Emulsion Jet in Crossflow Atomization Characteristics and Dynamics

[+] Author and Article Information
Scott B. Leask

UCI Combustion Laboratory,
University of California,
Irvine, CA 92697
e-mail: sbl@ucicl.uci.edu

Vincent G. McDonell

UCI Combustion Laboratory,
University of California,
Irvine, CA 92697
e-mail: mcdonell@ucicl.uci.edu

Scott Samuelsen

UCI Combustion Laboratory,
University of California,
Irvine, CA 92697
e-mail: gss@ucicl.uci.edu

1Corresponding author.

Manuscript received June 25, 2018; final manuscript received June 27, 2018; published online December 4, 2018. Editor: Jerzy T. Sawicki.

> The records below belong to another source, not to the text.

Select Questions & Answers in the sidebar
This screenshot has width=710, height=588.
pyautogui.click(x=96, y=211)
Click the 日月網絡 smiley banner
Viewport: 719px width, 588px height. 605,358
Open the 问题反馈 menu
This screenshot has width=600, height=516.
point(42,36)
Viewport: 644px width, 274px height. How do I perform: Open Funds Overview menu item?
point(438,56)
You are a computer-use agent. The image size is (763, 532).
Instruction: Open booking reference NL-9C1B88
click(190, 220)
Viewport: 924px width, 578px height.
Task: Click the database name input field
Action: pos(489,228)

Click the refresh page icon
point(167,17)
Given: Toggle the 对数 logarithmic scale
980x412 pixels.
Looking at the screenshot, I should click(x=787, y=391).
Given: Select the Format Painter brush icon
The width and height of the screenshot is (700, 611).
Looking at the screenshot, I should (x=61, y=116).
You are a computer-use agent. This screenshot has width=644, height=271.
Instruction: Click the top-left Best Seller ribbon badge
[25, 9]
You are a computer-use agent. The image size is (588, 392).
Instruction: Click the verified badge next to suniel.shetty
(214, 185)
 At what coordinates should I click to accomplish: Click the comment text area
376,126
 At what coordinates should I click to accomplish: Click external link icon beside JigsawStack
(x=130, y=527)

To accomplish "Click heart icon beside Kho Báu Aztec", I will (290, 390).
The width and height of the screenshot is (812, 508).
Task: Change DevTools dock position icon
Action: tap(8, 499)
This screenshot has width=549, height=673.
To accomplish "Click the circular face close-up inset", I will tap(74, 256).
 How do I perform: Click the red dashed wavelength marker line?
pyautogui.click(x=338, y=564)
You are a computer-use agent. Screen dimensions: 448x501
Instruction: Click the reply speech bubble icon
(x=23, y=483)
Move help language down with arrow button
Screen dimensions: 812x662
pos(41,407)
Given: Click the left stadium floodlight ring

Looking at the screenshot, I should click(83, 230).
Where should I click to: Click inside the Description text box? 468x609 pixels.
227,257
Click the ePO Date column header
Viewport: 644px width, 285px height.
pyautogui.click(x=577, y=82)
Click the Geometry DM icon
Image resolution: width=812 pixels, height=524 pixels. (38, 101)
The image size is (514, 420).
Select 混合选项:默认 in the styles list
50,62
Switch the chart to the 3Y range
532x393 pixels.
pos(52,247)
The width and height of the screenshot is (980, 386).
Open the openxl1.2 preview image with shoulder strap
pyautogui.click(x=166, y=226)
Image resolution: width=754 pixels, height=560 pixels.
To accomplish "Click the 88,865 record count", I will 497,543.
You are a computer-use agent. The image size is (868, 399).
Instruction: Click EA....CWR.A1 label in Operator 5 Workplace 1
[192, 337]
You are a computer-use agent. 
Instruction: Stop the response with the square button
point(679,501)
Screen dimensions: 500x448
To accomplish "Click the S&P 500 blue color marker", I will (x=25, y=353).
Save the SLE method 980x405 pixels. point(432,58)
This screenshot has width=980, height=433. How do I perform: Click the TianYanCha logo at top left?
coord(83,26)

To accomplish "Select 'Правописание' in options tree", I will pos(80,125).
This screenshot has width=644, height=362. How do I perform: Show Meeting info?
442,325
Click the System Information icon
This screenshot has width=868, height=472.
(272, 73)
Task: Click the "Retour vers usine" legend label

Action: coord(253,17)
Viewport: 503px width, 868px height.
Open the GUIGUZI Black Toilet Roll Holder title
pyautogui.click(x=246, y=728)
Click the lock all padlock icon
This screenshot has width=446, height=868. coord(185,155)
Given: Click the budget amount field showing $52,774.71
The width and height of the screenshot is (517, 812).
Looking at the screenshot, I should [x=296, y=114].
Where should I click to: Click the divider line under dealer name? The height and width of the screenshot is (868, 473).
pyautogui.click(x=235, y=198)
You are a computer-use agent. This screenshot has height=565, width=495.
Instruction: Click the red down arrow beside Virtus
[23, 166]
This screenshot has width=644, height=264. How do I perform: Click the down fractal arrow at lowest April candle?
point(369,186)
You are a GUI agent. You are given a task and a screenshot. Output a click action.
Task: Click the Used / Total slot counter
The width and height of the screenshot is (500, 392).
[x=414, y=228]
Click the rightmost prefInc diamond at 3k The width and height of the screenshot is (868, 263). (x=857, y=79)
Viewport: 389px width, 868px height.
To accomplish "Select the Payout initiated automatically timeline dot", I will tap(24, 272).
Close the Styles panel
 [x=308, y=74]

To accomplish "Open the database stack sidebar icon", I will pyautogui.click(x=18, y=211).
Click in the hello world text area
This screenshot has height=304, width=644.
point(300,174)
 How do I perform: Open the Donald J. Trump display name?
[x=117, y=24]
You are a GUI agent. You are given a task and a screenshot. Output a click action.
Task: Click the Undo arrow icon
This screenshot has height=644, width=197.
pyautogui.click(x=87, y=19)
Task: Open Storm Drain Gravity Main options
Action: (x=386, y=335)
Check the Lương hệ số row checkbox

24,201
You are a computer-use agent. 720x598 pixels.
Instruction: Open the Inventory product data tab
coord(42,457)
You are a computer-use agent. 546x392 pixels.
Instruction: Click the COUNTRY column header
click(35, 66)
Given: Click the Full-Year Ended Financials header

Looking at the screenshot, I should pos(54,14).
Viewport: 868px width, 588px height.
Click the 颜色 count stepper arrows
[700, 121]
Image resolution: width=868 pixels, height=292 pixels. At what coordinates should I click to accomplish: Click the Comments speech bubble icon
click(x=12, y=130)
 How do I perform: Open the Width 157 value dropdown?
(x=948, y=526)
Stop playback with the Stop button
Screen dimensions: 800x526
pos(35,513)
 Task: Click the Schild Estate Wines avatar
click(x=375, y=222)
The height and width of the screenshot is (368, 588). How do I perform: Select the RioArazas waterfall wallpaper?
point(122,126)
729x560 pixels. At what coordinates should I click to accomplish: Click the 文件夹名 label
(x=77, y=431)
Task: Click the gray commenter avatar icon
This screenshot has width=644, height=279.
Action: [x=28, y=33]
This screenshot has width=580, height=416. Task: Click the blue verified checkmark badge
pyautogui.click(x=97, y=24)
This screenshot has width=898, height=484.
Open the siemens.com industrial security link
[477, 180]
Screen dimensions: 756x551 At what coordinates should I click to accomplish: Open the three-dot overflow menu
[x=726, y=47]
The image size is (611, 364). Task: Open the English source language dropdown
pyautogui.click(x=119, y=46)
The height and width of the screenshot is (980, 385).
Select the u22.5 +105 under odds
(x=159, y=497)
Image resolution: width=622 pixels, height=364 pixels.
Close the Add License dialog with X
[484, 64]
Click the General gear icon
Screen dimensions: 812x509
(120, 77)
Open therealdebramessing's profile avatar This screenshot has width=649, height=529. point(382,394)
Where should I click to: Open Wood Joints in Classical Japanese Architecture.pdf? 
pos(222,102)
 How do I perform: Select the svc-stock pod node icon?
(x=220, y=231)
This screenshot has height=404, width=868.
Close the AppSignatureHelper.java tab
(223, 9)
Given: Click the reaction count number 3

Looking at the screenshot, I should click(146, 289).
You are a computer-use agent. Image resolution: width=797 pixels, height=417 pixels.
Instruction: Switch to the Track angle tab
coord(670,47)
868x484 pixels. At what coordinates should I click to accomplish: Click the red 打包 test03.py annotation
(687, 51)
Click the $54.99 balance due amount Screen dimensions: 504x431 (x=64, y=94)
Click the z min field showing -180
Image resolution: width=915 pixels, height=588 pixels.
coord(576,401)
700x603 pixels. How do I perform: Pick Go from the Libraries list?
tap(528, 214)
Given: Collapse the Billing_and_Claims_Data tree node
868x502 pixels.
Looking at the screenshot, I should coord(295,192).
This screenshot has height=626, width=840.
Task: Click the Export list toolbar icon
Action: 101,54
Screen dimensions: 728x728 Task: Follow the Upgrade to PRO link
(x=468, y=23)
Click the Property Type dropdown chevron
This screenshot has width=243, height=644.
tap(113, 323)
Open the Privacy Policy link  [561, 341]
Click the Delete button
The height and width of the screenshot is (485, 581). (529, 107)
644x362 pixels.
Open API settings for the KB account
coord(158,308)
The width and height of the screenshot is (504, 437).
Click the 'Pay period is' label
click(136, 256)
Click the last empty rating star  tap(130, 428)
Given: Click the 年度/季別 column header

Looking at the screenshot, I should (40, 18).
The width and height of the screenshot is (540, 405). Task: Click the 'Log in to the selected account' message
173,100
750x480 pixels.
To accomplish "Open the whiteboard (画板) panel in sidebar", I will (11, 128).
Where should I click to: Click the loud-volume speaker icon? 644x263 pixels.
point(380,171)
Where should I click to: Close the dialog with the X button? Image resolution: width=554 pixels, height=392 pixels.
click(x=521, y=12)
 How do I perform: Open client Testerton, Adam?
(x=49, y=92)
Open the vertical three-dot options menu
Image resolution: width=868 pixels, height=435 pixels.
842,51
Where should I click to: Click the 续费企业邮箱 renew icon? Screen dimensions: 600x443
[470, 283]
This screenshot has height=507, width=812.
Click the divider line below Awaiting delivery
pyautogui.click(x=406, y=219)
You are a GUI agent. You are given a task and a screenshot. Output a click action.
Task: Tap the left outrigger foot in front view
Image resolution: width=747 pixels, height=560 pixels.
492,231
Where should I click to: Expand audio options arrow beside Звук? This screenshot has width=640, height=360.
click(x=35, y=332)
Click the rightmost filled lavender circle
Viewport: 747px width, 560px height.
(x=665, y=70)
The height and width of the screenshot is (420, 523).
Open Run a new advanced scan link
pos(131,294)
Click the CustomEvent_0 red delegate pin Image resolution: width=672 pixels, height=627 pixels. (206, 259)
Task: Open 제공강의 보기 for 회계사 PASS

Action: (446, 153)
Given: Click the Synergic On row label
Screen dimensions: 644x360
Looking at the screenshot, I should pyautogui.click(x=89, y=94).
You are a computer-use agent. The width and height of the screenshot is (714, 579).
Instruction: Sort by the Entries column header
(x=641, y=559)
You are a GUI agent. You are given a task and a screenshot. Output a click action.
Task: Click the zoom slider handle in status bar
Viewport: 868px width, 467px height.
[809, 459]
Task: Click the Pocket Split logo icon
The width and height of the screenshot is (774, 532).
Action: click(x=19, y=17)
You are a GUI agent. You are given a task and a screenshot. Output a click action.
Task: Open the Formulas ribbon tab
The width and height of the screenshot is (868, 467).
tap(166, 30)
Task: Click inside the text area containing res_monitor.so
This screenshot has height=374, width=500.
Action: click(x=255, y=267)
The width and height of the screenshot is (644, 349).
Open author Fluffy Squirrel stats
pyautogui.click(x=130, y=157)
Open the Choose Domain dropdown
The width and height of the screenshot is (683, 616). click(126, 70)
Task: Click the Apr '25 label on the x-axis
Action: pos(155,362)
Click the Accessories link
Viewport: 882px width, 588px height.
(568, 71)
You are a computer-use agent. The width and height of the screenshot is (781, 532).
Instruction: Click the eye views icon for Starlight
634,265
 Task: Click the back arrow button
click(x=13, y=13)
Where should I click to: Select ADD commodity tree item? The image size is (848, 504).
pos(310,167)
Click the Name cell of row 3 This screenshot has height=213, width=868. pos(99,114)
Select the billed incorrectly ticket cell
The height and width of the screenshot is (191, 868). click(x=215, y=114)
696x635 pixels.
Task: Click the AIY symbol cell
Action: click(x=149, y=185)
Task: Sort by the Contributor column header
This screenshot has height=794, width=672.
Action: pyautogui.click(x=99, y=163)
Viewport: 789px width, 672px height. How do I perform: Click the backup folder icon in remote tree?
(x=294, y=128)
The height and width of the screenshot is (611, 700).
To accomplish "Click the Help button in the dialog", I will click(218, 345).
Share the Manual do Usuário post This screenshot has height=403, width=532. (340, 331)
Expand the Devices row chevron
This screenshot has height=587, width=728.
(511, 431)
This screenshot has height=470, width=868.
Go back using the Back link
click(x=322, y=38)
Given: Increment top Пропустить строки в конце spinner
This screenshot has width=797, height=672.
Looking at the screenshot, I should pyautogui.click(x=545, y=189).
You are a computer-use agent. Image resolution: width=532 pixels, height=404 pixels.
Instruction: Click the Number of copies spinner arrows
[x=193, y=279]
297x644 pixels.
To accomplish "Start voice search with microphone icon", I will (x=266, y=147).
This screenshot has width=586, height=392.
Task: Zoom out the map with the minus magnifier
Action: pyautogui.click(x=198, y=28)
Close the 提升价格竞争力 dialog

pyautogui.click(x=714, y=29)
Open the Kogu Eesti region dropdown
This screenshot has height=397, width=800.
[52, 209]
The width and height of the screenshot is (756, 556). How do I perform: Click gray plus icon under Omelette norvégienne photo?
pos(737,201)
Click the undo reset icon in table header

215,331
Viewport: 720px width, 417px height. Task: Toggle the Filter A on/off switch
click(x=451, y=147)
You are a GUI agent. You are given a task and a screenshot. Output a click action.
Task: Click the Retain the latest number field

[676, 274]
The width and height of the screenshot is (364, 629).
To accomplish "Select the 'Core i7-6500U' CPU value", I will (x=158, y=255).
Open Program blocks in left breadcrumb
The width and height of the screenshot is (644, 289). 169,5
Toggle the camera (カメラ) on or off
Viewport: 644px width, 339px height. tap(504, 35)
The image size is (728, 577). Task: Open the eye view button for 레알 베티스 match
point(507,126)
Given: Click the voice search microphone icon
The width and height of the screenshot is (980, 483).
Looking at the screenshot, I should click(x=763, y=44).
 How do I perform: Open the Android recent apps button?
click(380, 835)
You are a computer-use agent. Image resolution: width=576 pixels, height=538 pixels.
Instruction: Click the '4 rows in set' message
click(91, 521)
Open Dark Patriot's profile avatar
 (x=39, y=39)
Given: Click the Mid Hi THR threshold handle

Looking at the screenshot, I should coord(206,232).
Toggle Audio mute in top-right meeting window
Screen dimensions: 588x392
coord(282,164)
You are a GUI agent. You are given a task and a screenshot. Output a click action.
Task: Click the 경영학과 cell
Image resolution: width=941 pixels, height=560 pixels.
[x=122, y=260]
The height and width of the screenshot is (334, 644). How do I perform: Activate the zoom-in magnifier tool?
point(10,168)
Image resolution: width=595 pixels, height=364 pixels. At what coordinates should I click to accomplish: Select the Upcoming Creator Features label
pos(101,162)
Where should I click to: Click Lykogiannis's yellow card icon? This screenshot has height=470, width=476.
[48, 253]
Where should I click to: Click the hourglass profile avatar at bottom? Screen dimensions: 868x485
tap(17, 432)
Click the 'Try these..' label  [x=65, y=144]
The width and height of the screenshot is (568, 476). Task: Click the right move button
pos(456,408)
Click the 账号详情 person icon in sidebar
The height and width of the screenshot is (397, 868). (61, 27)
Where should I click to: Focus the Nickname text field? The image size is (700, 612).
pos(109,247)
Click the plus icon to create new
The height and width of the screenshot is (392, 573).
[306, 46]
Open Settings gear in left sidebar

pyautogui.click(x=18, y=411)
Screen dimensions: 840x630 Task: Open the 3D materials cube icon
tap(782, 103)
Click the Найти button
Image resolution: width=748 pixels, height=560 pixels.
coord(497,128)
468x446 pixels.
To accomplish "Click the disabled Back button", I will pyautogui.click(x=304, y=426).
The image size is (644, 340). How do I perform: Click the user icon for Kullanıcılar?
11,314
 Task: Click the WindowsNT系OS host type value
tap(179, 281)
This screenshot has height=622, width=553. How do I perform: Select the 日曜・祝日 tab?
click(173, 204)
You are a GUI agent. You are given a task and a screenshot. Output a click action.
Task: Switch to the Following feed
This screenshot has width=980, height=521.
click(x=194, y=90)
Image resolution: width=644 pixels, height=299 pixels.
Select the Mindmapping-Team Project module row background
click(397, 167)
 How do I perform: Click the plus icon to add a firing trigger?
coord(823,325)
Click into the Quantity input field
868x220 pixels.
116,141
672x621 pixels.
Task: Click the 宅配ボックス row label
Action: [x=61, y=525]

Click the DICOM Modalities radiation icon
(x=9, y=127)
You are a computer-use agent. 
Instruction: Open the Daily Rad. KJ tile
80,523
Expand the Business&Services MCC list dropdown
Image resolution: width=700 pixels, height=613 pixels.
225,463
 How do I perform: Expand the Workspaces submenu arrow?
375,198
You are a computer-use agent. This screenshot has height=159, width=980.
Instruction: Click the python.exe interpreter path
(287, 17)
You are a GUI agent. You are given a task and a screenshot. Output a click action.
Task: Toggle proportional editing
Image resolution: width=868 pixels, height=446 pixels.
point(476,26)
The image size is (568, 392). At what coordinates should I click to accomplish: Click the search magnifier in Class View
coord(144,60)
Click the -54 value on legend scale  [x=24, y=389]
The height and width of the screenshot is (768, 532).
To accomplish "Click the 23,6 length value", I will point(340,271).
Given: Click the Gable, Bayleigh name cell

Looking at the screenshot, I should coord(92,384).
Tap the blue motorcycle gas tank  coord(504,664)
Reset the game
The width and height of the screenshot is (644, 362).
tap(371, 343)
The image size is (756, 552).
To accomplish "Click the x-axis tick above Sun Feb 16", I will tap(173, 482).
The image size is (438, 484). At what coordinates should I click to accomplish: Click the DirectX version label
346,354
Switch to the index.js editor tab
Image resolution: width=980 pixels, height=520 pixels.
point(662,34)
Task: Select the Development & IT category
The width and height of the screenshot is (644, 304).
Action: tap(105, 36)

J. Eng. Gas Turbines Power 141(4), 041025 (Dec 04, 2018) (11 pages) Paper No: GTP-18-1350; doi: 10.1115/1.4040744 History: Received June 25, 2018; Revised June 27, 2018

This work presents the atomization characteristics and dynamics of water-in-heptane (W/H) emulsions injected into a gaseous crossflow. W/H mixtures were tested while varying momentum flux ratios and aerodynamic Weber numbers. Different injector orifice diameters and orifice length-to-diameter ratios were used to test the generality of the results. The atomization properties of W/H mixtures were compared with properties of neat water and neat heptane to evaluate the effect of an emulsion on droplet sizing, cross-sectional stability and dispersion, and jet penetration depth. Liquid dynamics were extracted through analyzing instantaneous spray measurements and dynamic mode decomposition (DMD) on high-speed video recordings of the atomization processes. Correlations were proposed to establish preliminary relationships between fundamental spray processes and test conditions. These correlations allowed for emulsion behavior to be compared with neat liquid behavior. The use of emulsions induces greater spray instability than through using neat liquids, likely due to the difficulty in injecting a stable emulsion. Neat liquid correlations were produced and successfully predicted various spray measurements. These correlations, however, indicate that injector geometry has an effect on spray properties, which need to be addressed independently. The emulsions are unable to adhere to the neat liquid correlations suggesting that an increased number of correlation terms are required to adequately predict emulsion behavior.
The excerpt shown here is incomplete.